(Reuters) - Diogo Jota’s last-gasp equaliser earned Wolverhampton Wanderers a 1-1 draw at Crystal Palace on Sunday as their wait for a first Premier League win of the season continued.
A mistake by Palace’s Joel Ward five minutes into stoppage time allowed Jota to score from close range, earning Wolves a fourth draw from their six games.
They had to do it the hard way though as they played the final stages with 10 men after Romain Saiss was shown a second yellow card for needlessly pulling back Wilfried Zaha.
Palace, who could have gone sixth with a win, took the lead a minute after halftime when Ward’s powerful shot was deflected into his own net by Leander Dendoncker.
Wolves had been the better side in the first half but Palace were on top after the break and had chances to make the points safe with Christian Benteke going close.
But the visitors, already playing their 13th match of the season in all competitions, never gave up.
With the home fans whistling for full-time, Adama Traore crossed into the box and when Ward lost balance and stumbled, Jota scooped the ball home past Vicente Guaita.
Wolves remain second from bottom with four points but manager Nuno Espirito Santo praised the spirit in his side.
“We showed the heart and the character to believe until the end. The boys were running up and down and tired,” Espirito Santo, whose side lost to Braga in the Europa League on Thursday, said. “We have done it before.

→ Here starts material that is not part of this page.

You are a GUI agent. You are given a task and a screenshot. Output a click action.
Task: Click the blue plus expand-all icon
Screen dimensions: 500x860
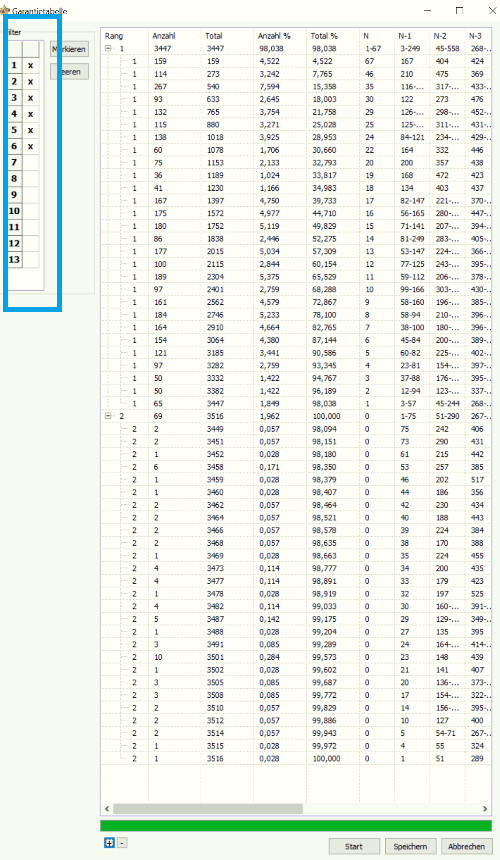109,843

“In the Championship we managed to win games in the last second. I think we can do better in the first half.”
Palace manager Hodgson was left frustrated as his side stayed in 12th spot.
“It is very hard to take. I am bitterly disappointed,” he said. “You could argue we should have been further ahead.
“It gave (Wolves) a point which after the first half they deserved but after the second we deserved the three.
“Every time you get three points it is a great and every time you don’t, especially when you concede late, it becomes a defeat and it feels like a defeat here.”